Suatu hari, Dini mengajak kami ke sungai dekat kampung pemulung. Keadaan sungai itu sungguh buruk. Penuh dengan sampah. Dini menceritakan bahwa saat musim hujan banjir sering melanda kampung pemulung dan kampung-kampung lain di sekitar sini. Dini juga bercerita bahwa setiap terjadi banjir, kampungnya pasti jadi lebih berantakan dan kotor. Sebentar lagi musim hujan, banjir akan terjadi.
            Karena iba, langsung saja terbersit di pikiran kami untuk mengajak para warga bekerja bakti membersihkan sungai. Kami dan Dini segera kembali ke kampung dan menceritakan rencana kami mengajak warga membersihkan sungai agar tidak terjadi banjir. Warga pun setuju dan akan melakukan kerja bakti besok pagi, karena ini untuk kebaikan mereka juga.
            Esok paginya, para warga terutama laki-laki memulai membersihkan sungai dari sampah-sampah. Sedangkan ibu-ibu menyiapkan makan dan minum bagi warga yang beristirahat. Setelah sungai bersih, sampah-sampah dari sungai dibakar. Kami dan warga pun optimis tidak akan terkena banjir lagi. Kemudian kami kembali ke kampung.
            Kami melihat para warga senang karena akan terbebas dari banjir dan ekonominya meningkat. Kami pun merasa sangat senang dan saling bertos ria.
Tiba-tiba tanah berguncang kuat. Aku, Melly, Billa dan Lillian berpelukan erat. Kami melihat semua bergerak sangat cepat. Setelah gempa berhenti, yang kami lihat bukanlah kampung kumuh lagi, melainkan perumahan permanen yang sangat layak dihuni. Apakah ini kampung pemulung yang telah sukses karena usahanya?

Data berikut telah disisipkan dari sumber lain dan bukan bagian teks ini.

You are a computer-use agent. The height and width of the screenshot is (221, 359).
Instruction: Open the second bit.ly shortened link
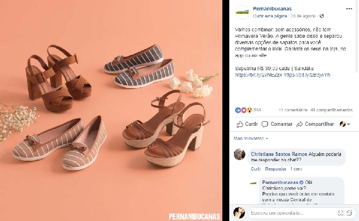click(x=307, y=75)
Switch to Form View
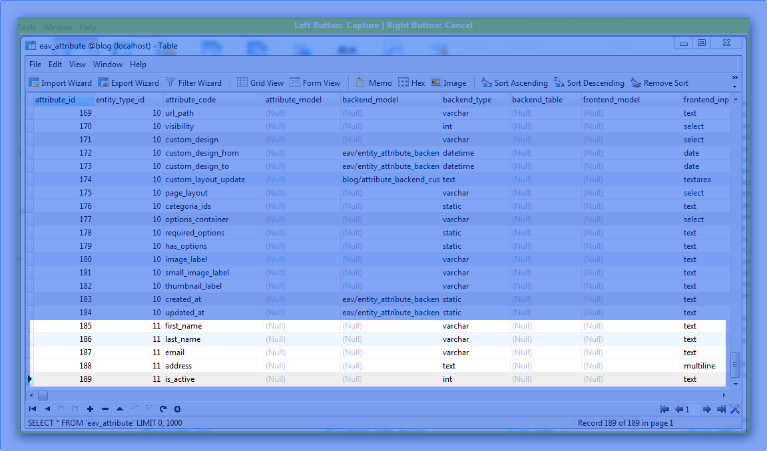The height and width of the screenshot is (451, 767). tap(315, 83)
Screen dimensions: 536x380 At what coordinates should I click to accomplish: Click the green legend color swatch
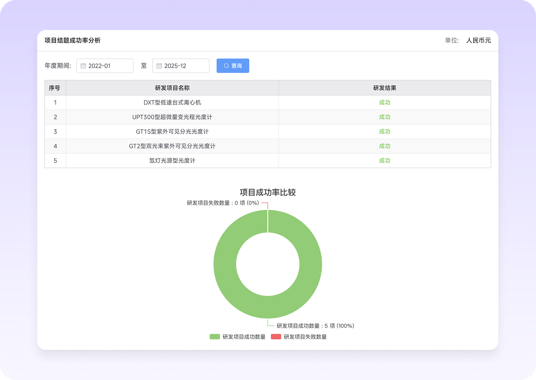[x=215, y=337]
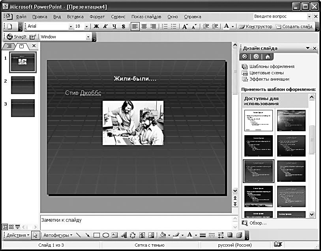The image size is (321, 251).
Task: Expand the Автофигуры menu
Action: [x=58, y=235]
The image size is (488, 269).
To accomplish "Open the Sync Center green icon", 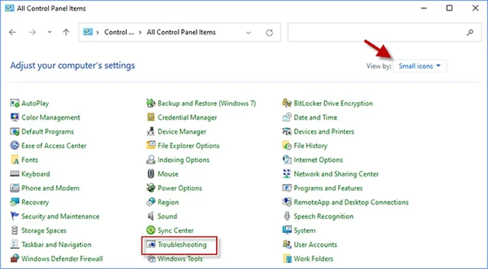I will [151, 230].
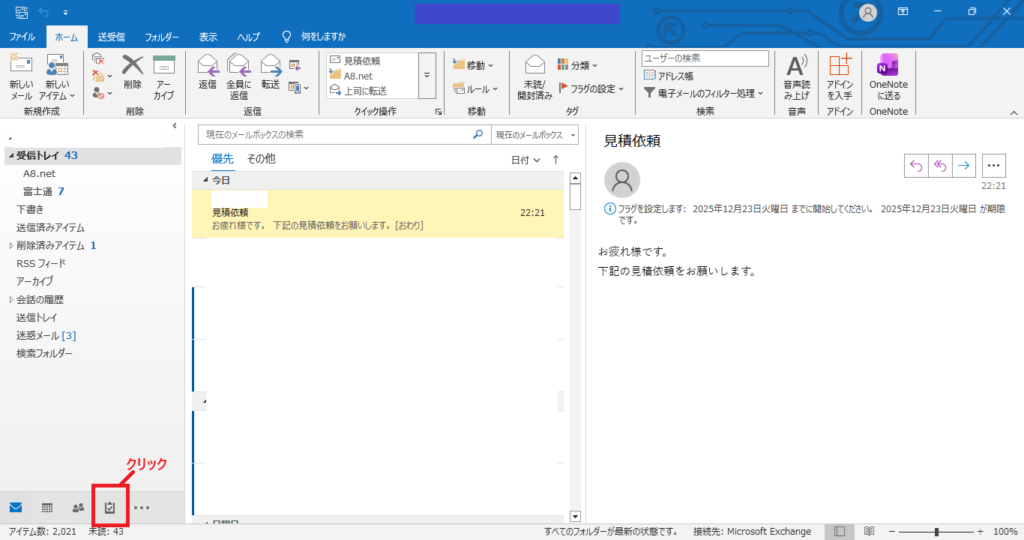Click Send to OneNote icon
1024x540 pixels.
point(887,68)
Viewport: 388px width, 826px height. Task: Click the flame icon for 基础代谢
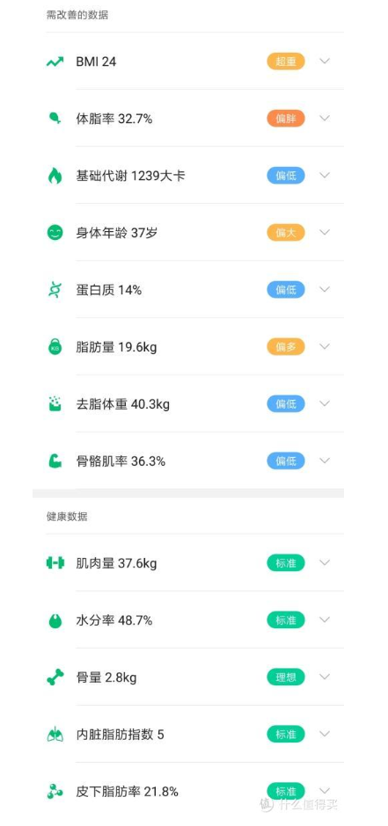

Seorang gadis kecil ceria dengan pakaian bagus berlari-lari menghampiri kami. Dialah Dini. Dia berkata “Terima kasih atas jasa kalian, kak!”. Kami membalas dengan senyum termanis kami, kemudian dia pergi. Tiba-tiba terdengar lagi suara menggema seperti saat pertama kami disini. “Kalian telah berhasil dengan misi pertama kalian. Saatnya kalian lanjutkan ke misi selanjutnya!” Di depan kami tiba-tiba muncul pusaran angin besar yang menyedot kami. “Waaa!” kami berteriak-teriak.